Hōkūle‘a on its arrival to the US Virgin Islands. Courtesy photo: PVS.

The Polynesian voyaging canoe, Hōkūle‘a made another monumental touchpoint, reaching the US Virgin Islands in the Caribbean on Sunday morning.

The arrival marks the canoe’s first landing in a US territory since Hōkūle‘a visited Pago Pago in American Samoa in October 2014.

Captain and Pwo navigator Kalepa Baybayan said the crew is looking to engage with residents to exchange ideas of Mālama Honua, of preservation and cultivation of precious resources.

While in St. John, the crew will also participate in outreach opportunities with the Virgin Islands National Park and the Coral Reef National Monument.

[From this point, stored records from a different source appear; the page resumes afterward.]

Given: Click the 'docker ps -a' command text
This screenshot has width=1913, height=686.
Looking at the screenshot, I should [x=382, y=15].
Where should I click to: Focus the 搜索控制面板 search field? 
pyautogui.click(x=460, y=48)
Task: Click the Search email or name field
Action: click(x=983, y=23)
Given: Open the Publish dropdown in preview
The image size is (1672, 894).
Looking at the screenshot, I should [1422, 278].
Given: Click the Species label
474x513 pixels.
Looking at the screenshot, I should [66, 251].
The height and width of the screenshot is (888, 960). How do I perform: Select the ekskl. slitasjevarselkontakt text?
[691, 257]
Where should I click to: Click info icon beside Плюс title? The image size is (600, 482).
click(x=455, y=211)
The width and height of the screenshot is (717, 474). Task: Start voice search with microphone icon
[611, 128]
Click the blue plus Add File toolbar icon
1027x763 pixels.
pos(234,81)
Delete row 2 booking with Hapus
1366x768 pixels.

The leg from Brazil to the USVI is a homecoming for Polynesian Voyaging Society Chief Operating Officer and crewmember Heidi Guth, who was born on Maui but raised in the USVI.
“Being able to connect two of my homes and families by having Hōkūle‘a visit St. John during the Centennial of the National Park Service and the 60th Anniversary of the Virgin Islands National Park is an unbelievable dream,” said Guth. “I’m also excited about the opportunity to share and exchange ideas on caring for each of coastal homes, our oceans and out Island Earth. We have a common interest in natural and cultural perpetuation,” she added.
While in the Caribbean, Hōkūle‘a and her crew also hope to learn more about and highlight environmental efforts such as the Caribbean Challenge, an initiative that focuses on the conservation of biodiversity within the Caribbean’s national protected areas and other areas of environmental significance. The goals of the initiative include effectively conserving and managing at least 20% of the Caribbean’s marine and coastal environment by the year 2020, and establishing long-term funding resources for marine, coastal and other environmental resources.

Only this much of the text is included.